19 Mar 2020 – noon GMT – 7°C Mostly Cloudy – Co. Dublin, Ireland
We are exercising to stay fit. Outstretched arms, fingertip to fingertip, conveniently called a fathom in English. An anatomical unit of measure like cubit nor passus. Not really six feet either but once measures were standardised, it became six feet, then the unit of depth via weighted plumb-line measurements and now, I’ve got to the bottom of it. The largest of the anatomically inspired units. From a time when social isolations were the norm. Today we might call it 1.8288 metres but that requires a standard for the metre that we can’t carry with us. A metre today is the fixed numerical value of the speed of light in vacuum c to be 299 792 458 when expressed in the unit m⋅s−1, where the second is defined in terms of the caesium frequency ΔνCs. Imagine meeting a German who knew the ‘faden’ to be 1.7 metres or a Swede who used the ‘gamn’ for 1.784 metres or buying a length of silk from a Dutch trader selling in ‘vadem’ units equivalent to 1.818 metres. Reminds me of the international response to the Covid pandemic. Each nation cutting its cloth to its own measure despite globalised funding for a World Health Organisation. We know the metre was proposed by the French who defined it as one ten-millionth of the shortest distance from the North Pole to the equator passing through Paris. Not every country uses SI units and of those that do, some spell it differently. Thank you to China and South Korea for leading the way on Covid transmission mitigation and suppression. Sorry that global cooperation remains immature.

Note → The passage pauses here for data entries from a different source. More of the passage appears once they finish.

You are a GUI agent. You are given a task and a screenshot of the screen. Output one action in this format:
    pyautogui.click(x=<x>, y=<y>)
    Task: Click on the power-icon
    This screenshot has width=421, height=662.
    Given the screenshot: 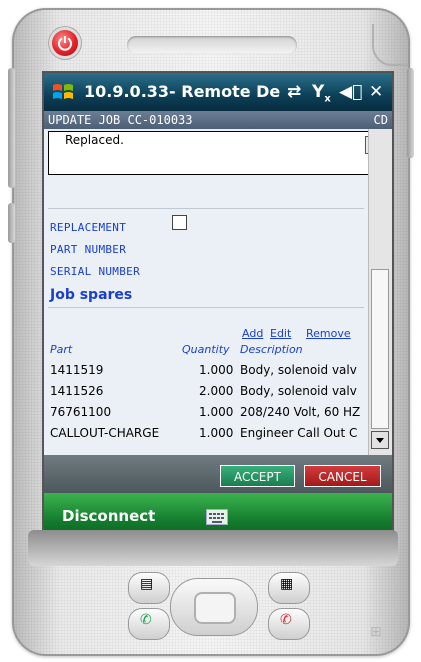 What is the action you would take?
    pyautogui.click(x=65, y=44)
    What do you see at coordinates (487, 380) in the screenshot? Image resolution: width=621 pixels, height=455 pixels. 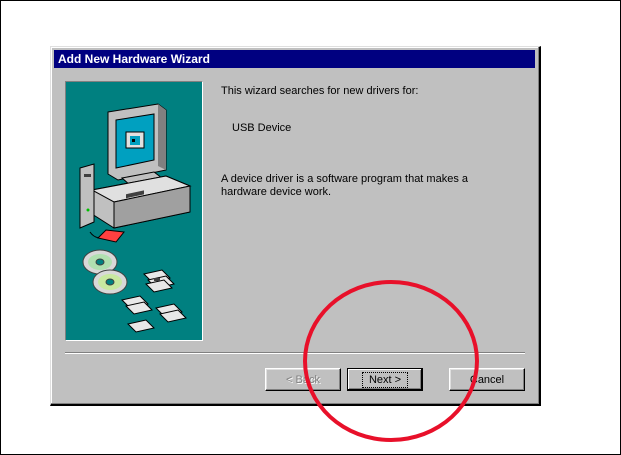 I see `cancel-button: Cancel` at bounding box center [487, 380].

The surge in infections is taking choices out of our hands. We postponed the Rome walk to 2021 after Chris W fell to a mild Covid-19.
I bought a guide book for The Wild Atlantic Way because the WAW is 2700 km and I need such a replacement distance. That’s the distance we were due to walk from April 1st to August, the hike from Manchester to Rome. I’d expected to do the WAW one year soon, so having postponed the Rome hike to 2021, I’ll stay fit walking over in the west of Ireland.
I opted to walk north to south for the sole reason that when traveling south I will have a better view of the coast, since I’ll be facing oncoming traffic on the LHS of the road.
Reading the guide book, I was disappointed to see that so much of the WAW isn’t walker focussed but I should be OK on the roads this year since there will be no tourism.
Not sure when to start but it’ll be after Covid and in seasons that minimise walking in twilight or dark. Assuming the virus does get controlled, suppressed and mitigated. For this wave at least.
Several horrific months ahead. Walking is for later.